Aachen. Zwei Männer der Aachener Berufsfeuerwehr sind bei sportlichen Erfolgen ganz vorne mit dabei: Über die Triathlon-Langdistanz waren die beiden Aachener Feuerwehrleute Dominik Neumann und Thorsten Mero bei der Weltmeisterschaft erfolgreich.

Die WM fand im Rahmen der Challenge Roth statt, seit Jahren die weltgrößte Triathlon-Veranstaltung, so die Organisatoren, „ … mit rund 3500 Einzelstartern und 650 Staffeln aus über 60 Nationen, einem Top-Starterfeld und rund 250.000 Zuschauern entlang der Wettkampfstrecken und im Triathlon-Stadion“.

Der Wettkampf startet mit 3,8 Kilometer Schwimmen im Main-Donau-Kanal, setzt sich fort mit einem Radrennen über 180 Kilometer und einem abschließenden Marathon über 42 Kilometer. Gemeinsam begaben sich die Athletinnen und Athleten am Wettkampftag bereits gegen 7 Uhr morgens auf die Schwimmstrecke im Main-Donau-Kanal. Danach fuhren sie in zwei Runden die Radrenn-Diistanz, die durch die Region um Roth führte.
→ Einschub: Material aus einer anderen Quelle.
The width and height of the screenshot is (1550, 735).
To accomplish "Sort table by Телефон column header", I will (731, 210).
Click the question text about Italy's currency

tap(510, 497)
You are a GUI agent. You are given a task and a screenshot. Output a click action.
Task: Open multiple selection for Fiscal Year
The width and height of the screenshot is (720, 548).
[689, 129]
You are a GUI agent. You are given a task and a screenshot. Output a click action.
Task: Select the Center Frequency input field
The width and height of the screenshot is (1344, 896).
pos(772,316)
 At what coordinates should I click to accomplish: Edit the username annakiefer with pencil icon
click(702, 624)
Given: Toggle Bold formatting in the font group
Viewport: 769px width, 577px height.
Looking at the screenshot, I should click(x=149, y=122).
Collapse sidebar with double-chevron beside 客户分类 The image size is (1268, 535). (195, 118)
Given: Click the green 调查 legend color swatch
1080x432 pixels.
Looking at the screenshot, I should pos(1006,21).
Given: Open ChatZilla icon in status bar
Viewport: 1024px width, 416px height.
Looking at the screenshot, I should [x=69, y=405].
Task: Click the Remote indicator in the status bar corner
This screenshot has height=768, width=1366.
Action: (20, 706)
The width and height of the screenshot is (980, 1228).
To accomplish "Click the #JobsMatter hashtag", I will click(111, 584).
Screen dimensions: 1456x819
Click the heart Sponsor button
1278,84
Abschließend liefen sie noch einen Marathon entlang des Main-Donau-Kanals mit Zieleinlauf in Roth.

Dominik Neumann war nach 10:08:30 Stunden im Ziel. Damit belegte er in der Feuerwehr-Weltmeisterschaft den neunten Platz. Thorsten Mero benötigte dafür 10:33:32 Stunden. Er erreichte damit den 14. Gesamtplatz der Feuerwehr-WM.

Die Splitzeiten von Dominik Neumann: Schwimmen 1:01:20 Stunden, Wechsel Schwimmen/ Fahrrad 2:59 Minuten, Fahrrad 5:15:15 Stunden, Wechsel Fahrrad/ Laufen 2:24 Minuten, Laufen 3:46:34 Stunden. Thorsten Mero: Schwimmen 1:11:17 Stunden, Wechsel Schwimmen/Fahrrad 3:14 Minuten, Fahrrad 5:20:14 Stunden, Wechsel Fahrrad/Laufen 2:32 Minuten, Laufen 3:56:16 Stunden.

Beide Sportler hatten sich zwar mehr vorgenommen, sind aber mit den von ihnen erreichten Ergebnissen zufrieden. Galt es doch beim Abschlusswettbewerb Marathon gegen extrem heiße Temperaturen von rund 30 Grad ankämpfen zu müssen.